Cathy Chegoffgan turned to walk back to her car, but then came back.
Thank you. Thank you George. I'm sorry. I know my mother is a difficult woman."
"You know your mother is not as difficult as you think she is," Kozlowski said, securing the rope. "She worries about you. This is a dangerous town, especially that neighborhood where you live."
"You mean I'm just a skinny little white girl some black guy some Mexican guy's going to drag
me into an alley and rape me. Yeah. I've heard it all before. It's a lot of projection if you ask me. A white guy wants to rape a white girl. So he imagines a black or Hispanic guy doing it instead."
George Kozlowski laughed.
"I am not a racist, and you're not as smart as you think you are." he said.
"You're a misogynist. How's that for a new SAT word?"
"I'm a realist. I got mugged last Friday."
She laughed out loud, snorting through her nose.
"You flash your gold around so much I'm tempted to rob you myself."
"Thank God young Martin Ruiz speaks Spanish so he heard what they were planning."

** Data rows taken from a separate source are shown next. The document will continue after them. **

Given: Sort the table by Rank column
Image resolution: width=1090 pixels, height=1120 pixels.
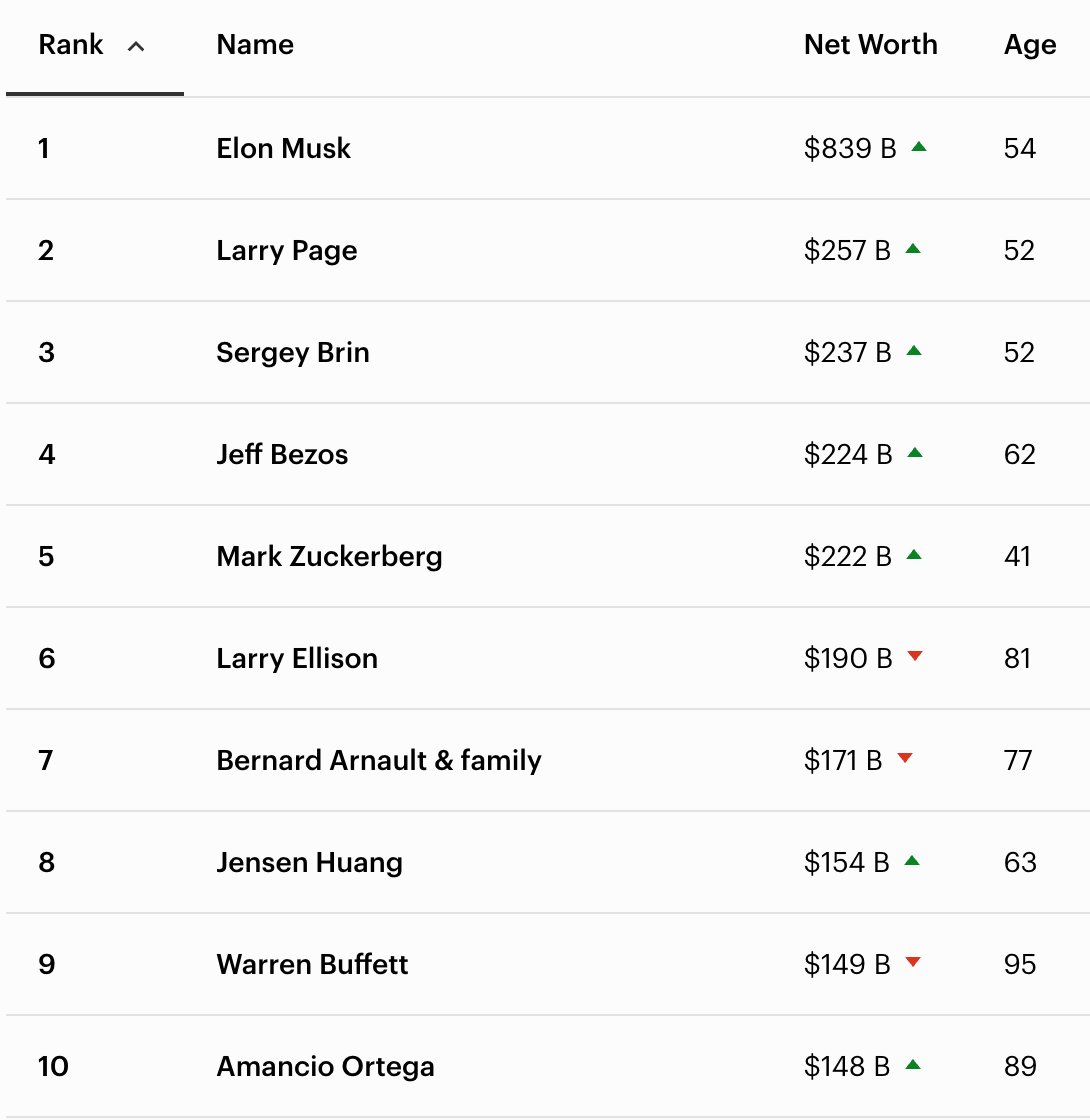Looking at the screenshot, I should tap(71, 45).
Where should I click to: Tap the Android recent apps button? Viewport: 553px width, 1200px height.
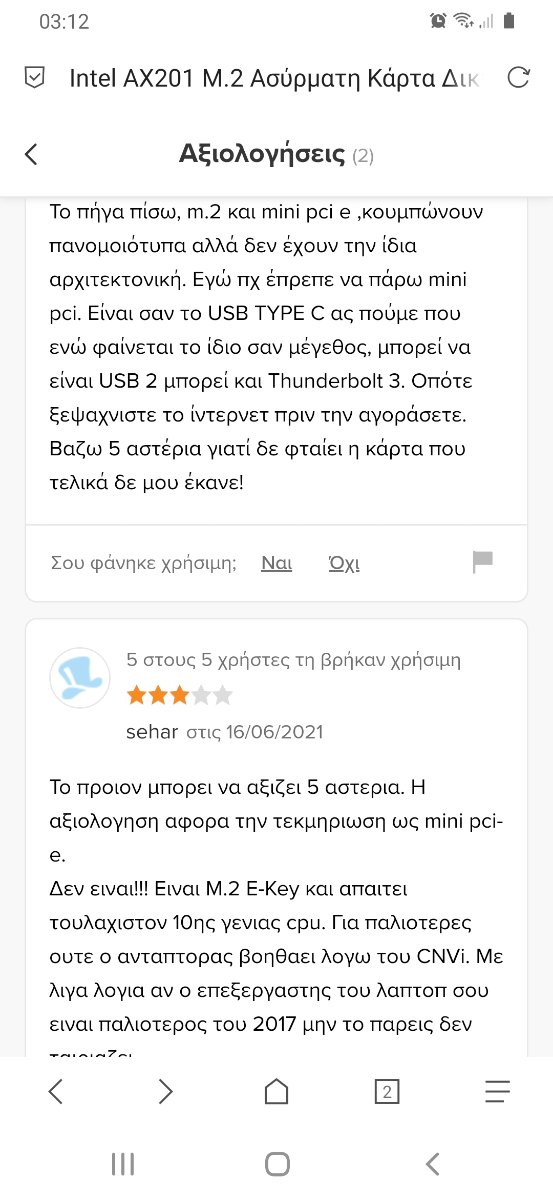[x=122, y=1163]
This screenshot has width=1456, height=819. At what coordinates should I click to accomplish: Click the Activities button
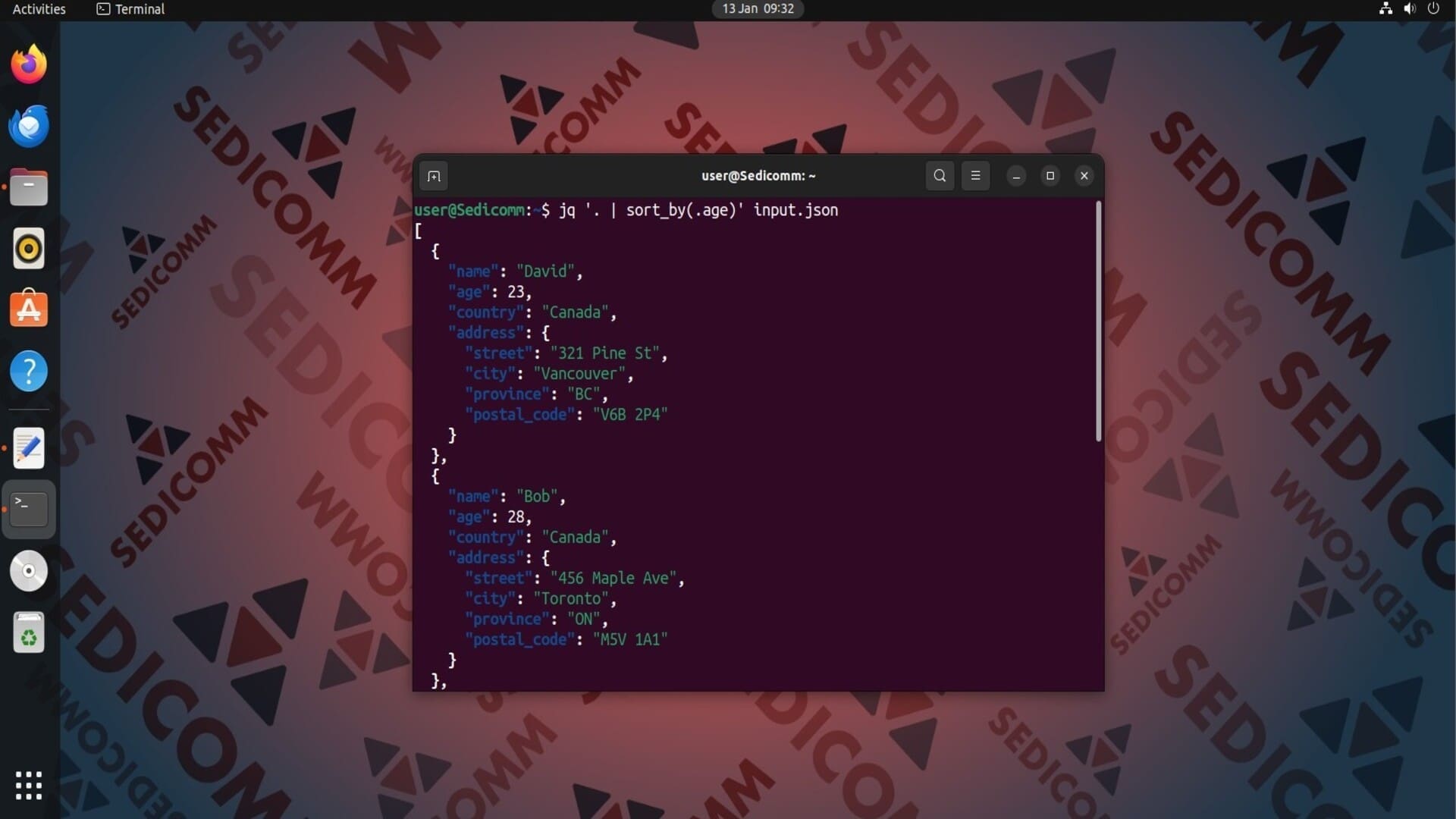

George Kozlowski, who had known Cathy Chegoffgan ever since he had driven her mother to the hospital when she went into labor while Robert Chegoffgan was working the night shift, and who could, therefore, read most of her expressions, was surprised at her initial reaction to the words "young Martin Ruiz." She seemed startled. She held up her finger to indicate that he should wait, went up onto his front porch, picked up his copy of the Winterborn Daily Post, brought it back, and turned to page 11. There was a short article by Dan Grossinger. The accompanying photo was not flattering. Avellanos's masculine features, the square jaw and heavy brows, gave him a slightly sinister, even criminal appearance.
"This guy? You work with this guy?”
"That's him, but he looks like a serial killer in that picture. He much better looking than that."
"You work at WillyMart? Since when?"
"Since I got fired from my gas company job. I was going to introduce you two. He's always telling me not to flash my gold around too. He's probably going to get fired now."
She frowned.
"Is he helping you with your little pill smuggling business?"
“I do not have a pill smuggling business, and no. He's not helping me with it, but now everybody knows who his sister is."